━━ Data to use ━━

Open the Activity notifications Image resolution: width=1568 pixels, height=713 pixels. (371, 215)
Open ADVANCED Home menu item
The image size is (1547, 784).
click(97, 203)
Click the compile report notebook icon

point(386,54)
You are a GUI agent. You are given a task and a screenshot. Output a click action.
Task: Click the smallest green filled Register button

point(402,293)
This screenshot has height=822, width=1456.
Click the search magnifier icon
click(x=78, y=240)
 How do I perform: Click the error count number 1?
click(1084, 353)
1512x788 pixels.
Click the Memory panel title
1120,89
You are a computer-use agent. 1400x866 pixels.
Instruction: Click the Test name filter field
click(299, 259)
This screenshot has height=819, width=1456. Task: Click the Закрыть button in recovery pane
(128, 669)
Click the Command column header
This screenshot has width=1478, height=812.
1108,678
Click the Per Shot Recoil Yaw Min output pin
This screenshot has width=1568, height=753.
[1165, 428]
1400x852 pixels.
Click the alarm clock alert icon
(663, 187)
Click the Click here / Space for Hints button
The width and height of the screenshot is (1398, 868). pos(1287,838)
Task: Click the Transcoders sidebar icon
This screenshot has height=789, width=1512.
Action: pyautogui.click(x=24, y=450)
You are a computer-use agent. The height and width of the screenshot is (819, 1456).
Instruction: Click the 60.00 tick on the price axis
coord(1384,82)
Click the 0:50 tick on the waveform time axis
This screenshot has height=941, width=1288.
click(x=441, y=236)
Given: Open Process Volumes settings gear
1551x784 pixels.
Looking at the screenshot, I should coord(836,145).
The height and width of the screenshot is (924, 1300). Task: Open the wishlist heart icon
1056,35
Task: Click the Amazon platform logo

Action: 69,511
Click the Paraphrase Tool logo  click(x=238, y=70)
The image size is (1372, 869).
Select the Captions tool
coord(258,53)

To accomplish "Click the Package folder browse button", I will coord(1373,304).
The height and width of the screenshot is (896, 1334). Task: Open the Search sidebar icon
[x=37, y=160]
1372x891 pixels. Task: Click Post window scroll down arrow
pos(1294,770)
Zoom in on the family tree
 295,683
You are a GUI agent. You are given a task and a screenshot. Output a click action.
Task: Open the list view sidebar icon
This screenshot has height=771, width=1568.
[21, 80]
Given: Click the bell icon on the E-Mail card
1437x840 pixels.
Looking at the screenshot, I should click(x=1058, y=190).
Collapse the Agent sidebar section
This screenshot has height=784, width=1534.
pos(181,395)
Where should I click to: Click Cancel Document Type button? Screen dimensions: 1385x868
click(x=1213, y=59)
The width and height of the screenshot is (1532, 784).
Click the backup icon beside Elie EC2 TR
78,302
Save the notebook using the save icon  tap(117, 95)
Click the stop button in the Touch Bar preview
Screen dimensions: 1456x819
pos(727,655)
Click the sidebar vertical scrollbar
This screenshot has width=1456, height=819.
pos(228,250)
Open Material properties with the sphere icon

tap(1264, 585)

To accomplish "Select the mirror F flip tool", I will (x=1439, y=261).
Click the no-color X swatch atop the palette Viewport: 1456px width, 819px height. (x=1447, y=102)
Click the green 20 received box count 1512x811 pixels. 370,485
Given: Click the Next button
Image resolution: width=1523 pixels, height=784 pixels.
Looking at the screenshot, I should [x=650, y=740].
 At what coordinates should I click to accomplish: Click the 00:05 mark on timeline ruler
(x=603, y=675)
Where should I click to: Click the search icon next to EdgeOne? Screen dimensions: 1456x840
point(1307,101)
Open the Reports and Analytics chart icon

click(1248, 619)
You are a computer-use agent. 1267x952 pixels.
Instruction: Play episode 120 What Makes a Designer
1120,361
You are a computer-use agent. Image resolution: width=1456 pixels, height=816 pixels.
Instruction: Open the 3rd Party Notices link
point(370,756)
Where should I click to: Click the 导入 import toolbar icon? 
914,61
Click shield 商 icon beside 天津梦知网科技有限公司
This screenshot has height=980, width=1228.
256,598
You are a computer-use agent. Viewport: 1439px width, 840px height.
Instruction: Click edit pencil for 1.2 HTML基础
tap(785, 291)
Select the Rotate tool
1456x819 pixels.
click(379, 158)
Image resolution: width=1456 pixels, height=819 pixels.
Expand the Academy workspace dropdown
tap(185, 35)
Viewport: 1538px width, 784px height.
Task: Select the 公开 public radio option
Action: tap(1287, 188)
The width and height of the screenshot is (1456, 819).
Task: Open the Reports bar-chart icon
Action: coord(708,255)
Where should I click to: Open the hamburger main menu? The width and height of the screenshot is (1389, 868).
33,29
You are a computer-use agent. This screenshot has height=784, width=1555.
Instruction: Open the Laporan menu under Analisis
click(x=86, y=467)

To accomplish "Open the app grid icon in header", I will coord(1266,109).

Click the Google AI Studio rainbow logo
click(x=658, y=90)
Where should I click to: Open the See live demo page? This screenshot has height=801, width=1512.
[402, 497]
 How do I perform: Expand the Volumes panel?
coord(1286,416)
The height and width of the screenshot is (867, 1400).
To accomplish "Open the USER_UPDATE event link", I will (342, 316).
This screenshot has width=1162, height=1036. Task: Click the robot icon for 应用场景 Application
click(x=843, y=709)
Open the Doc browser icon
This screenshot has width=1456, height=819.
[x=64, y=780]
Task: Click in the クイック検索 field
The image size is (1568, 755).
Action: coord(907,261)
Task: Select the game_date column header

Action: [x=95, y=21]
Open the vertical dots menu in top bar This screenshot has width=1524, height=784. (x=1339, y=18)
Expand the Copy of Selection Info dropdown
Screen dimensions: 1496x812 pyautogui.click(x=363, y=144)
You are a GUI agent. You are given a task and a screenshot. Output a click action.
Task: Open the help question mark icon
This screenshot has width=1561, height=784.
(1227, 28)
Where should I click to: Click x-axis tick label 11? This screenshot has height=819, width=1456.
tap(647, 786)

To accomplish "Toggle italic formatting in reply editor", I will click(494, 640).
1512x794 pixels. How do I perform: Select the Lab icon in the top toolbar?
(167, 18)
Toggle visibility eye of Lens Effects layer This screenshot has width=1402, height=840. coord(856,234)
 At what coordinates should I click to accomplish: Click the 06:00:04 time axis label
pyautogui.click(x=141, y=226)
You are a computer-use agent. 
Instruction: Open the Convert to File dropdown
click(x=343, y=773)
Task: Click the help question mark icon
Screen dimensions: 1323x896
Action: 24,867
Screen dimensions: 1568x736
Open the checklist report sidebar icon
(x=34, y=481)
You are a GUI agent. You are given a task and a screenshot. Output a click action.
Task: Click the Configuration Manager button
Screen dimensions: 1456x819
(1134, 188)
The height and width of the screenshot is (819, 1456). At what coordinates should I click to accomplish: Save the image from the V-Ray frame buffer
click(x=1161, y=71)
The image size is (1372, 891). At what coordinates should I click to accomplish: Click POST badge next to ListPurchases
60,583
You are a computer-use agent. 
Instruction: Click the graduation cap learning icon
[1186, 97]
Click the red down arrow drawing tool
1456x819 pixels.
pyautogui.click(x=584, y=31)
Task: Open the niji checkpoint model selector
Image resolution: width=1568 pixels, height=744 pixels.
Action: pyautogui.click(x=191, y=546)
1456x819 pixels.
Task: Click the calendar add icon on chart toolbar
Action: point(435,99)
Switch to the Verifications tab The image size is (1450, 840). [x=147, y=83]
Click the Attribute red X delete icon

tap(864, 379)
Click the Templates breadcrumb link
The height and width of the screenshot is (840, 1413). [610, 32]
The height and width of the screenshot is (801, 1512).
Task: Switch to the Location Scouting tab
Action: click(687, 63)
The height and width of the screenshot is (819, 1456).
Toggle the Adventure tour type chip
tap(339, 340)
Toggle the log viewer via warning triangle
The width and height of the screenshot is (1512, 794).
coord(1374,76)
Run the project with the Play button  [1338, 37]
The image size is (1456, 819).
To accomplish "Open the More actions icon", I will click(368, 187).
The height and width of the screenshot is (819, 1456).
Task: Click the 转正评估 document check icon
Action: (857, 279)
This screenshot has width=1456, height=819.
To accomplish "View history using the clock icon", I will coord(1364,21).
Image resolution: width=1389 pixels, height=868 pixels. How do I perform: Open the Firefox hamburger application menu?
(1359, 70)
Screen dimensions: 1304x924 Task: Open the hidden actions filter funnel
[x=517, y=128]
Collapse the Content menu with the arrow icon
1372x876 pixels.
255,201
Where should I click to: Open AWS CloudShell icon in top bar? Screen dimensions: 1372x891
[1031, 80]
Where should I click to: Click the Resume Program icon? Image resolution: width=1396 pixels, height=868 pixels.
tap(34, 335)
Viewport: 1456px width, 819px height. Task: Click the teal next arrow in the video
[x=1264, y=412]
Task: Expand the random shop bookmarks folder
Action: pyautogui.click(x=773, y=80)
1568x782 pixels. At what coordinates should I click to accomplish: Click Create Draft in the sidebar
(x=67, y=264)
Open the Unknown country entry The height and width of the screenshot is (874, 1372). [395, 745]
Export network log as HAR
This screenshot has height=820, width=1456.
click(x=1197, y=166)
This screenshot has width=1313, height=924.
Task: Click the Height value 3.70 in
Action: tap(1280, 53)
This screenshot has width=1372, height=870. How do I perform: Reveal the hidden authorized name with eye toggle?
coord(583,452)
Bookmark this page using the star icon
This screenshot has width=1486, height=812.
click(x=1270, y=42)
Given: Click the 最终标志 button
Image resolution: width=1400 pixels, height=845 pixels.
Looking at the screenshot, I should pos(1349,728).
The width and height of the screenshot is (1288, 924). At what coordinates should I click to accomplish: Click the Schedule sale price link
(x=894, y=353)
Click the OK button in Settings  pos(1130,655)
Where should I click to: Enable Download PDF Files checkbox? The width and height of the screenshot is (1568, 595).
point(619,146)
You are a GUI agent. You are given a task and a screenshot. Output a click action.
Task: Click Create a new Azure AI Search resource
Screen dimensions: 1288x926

━━━

Problem> Collect each line of the entries that has the word "help", copying it in full.

Expected answer>
Task: Open the help question mark icon
Task: Click the help question mark icon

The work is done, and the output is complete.